Earlier this year, Price added another notable figure to its board: Freeman A. Hrabowski III, president of the University of Maryland, Baltimore County, whom Time magazine named last year as one of the 100 most influential people in the world.
Price is by no means alone in appointing high-profile or so-called celebrity directors. Former Republican presidential candidate Mitt Romney rejoined the board of Bethesda-based Marriott International after his defeat in the November election. The board of Exelon Corp., parent of Baltimore Gas and Electric Co., includes an admiral and former Homeland Security Secretary Tom Ridge. And several Maryland corporate boards have retired military brass.
Corporate governance experts say such celebrity directors can be highly beneficial, raising a company's profile and even its stock price. But that doesn't mean all boards should have a celebrity, they add. Choose wrongly, and a company can find itself dealing with someone who disrupts meetings, doesn't come to them or becomes a scandal.
Celebrity directors are generally people widely recognized for something other than their position on the board. Al Gore, for instance, is better known as a former vice president than a director of Apple Inc.
A.B. "Buzzy" Krongard, former chairman and CEO of Alex. Brown, said celebrity directors add "usually nothing" to a board.
"Generally speaking, they bring celebrity status," he said. "Why people put them on the board, I have no idea."

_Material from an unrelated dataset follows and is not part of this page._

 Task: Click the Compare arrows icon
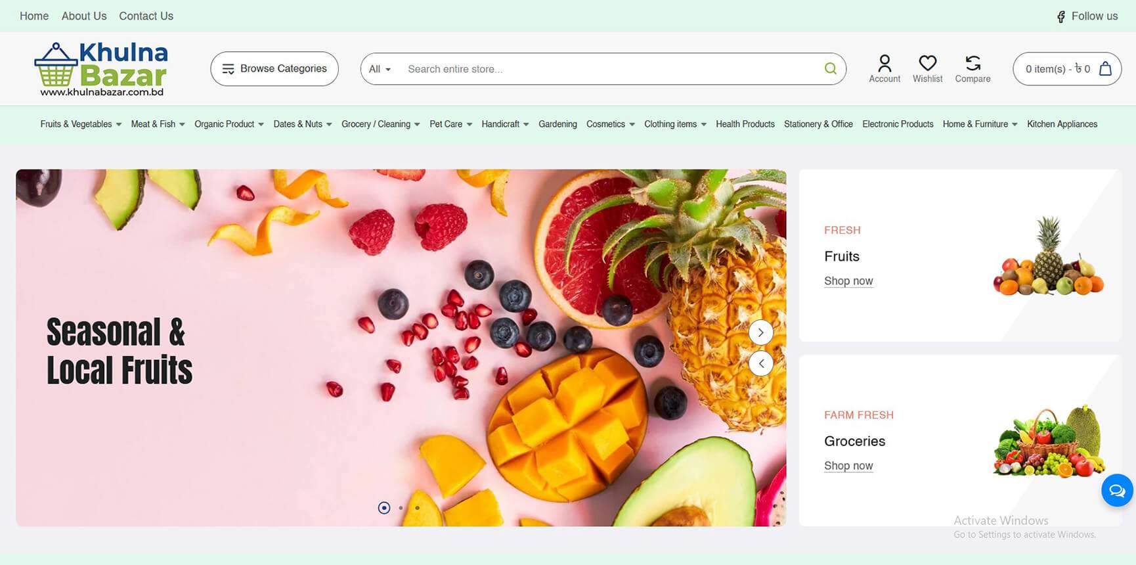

But Krongard, the lead director at Under Armour, defends the appointment of retired Adm. Eric T. Olson to the Baltimore athletic apparel company's board last year.
"He has tremendous experience," Krongard said.
Olson, a decorated former commander of U.S. Special Operations, has worked under conditions of extreme heat and cold and brings insight on what's needed in apparel under those situations, Krongard said.
Under Armour doesn't have a director who is an athlete. So many athletes wear Under Armour gear that the company doesn't want to pick one for the board and offend the others, Krongard said.
Concerns about celebrity directors go back 20 or so years when corporations — under pressure to appoint independent directors — started putting well-known figures who were not necessarily engaged in the company's business on their boards, said Jill Fisch, a law professor at the University of Pennsylvania.
"They often didn't attend as many board meetings as they should have," she said. "They just rubber-stamped what management wanted."
Times have changed, Fisch said.
"The people we are talking about today are a little bit different than that," she said. "Yes, they are big names, but ... many times they are bringing some sort of skill set that a company finds valuable."
Since 2010, the Securities and Exchange Commission has required companies to spell out the skills, experience and qualifications that make a person board-worthy.
Companies now are discouraged from filling board seats with other CEOs and are urged to find directors who can think outside the box, something high-profile directors can provide, Fisch said.
For instance, a company facing regulatory issues might want a former elected official who understands regulations and how to lobby on them, Fisch said. A university president, she said, has experience in running a big enterprise much like a CEO, but might address matters in a different way.
Celebrity directors can add more than a fresh perspective.
A 2011 study that looked at the impact of more than 700 celebrity directors — including former Vice President Dick Cheney, former Secretary of Defense Robert M. Gates, ex-tennis star Billie Jean King and New Age guru Deepak Chopra — found that they raise a company's visibility among consumers, investors and even analysts.